## What the task requires
Copy verbatim the block of lines in the entries below whose first line contains "The width and height of the screenshot is (1366, 738)." and whose last line contains "Click the 安全". Leave out all other lines.

## Data provided

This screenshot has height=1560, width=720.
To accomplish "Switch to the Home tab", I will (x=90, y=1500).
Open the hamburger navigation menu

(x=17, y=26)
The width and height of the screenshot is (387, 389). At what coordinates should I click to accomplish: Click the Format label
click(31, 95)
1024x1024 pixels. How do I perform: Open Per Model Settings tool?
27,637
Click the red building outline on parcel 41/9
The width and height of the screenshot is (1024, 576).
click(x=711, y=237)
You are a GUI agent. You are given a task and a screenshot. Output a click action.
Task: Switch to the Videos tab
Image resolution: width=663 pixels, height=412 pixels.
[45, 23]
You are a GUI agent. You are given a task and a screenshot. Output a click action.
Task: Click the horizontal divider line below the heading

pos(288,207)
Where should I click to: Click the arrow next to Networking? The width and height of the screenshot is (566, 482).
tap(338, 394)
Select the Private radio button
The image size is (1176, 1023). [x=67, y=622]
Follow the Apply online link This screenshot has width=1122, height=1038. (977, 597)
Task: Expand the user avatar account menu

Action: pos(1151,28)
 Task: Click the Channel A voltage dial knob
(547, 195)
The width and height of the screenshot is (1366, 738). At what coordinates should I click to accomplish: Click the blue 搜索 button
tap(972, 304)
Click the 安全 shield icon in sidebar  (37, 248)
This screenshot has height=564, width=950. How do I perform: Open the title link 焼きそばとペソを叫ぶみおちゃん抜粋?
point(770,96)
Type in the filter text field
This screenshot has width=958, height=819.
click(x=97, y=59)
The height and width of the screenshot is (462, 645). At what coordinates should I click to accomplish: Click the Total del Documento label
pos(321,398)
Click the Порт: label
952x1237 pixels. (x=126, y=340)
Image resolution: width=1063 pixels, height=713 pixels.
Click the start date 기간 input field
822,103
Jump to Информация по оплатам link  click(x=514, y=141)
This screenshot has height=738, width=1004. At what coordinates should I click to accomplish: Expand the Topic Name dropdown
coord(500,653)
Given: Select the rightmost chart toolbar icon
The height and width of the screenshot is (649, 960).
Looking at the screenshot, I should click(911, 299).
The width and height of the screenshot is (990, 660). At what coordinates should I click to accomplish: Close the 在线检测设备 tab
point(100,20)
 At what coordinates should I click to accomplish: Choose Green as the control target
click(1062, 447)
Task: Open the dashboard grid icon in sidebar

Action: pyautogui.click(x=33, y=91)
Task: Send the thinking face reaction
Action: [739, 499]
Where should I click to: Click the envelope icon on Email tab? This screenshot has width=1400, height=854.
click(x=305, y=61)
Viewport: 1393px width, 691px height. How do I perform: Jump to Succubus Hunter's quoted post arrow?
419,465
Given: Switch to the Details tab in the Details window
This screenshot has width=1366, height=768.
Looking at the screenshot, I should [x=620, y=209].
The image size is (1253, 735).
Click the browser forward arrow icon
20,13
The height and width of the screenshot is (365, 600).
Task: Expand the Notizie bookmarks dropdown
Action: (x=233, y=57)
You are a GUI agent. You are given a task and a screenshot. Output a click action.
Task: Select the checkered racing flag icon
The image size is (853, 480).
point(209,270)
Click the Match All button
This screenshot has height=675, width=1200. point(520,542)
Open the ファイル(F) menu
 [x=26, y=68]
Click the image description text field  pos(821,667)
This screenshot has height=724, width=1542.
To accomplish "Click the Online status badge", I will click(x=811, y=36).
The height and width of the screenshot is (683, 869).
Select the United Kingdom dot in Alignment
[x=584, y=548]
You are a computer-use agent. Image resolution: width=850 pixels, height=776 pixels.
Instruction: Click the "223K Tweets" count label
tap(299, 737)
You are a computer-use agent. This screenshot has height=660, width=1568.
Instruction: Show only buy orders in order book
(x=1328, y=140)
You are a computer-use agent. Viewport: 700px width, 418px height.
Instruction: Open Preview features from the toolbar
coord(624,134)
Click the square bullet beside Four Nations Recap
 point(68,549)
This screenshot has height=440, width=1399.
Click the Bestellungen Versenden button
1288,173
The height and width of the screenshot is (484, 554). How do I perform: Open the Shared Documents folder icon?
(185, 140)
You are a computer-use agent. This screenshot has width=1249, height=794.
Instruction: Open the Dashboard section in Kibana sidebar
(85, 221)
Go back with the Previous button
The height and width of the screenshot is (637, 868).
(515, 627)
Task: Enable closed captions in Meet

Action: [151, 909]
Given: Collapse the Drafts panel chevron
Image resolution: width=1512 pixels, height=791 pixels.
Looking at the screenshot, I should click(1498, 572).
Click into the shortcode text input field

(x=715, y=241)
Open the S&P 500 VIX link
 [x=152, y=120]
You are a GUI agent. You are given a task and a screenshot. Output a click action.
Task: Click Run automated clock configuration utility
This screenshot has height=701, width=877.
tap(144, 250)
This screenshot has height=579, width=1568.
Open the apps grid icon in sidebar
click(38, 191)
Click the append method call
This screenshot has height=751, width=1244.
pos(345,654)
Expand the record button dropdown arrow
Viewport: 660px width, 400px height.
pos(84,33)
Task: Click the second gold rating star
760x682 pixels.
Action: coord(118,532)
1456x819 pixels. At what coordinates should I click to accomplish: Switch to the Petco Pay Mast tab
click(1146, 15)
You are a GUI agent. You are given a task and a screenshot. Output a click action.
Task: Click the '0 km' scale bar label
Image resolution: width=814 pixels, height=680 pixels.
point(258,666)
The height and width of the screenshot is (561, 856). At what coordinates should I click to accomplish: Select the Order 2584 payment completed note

## Answer box
The width and height of the screenshot is (1366, 738). At what coordinates should I click to accomplish: Click the blue 搜索 button
tap(972, 304)
Click the 安全 shield icon in sidebar  (37, 248)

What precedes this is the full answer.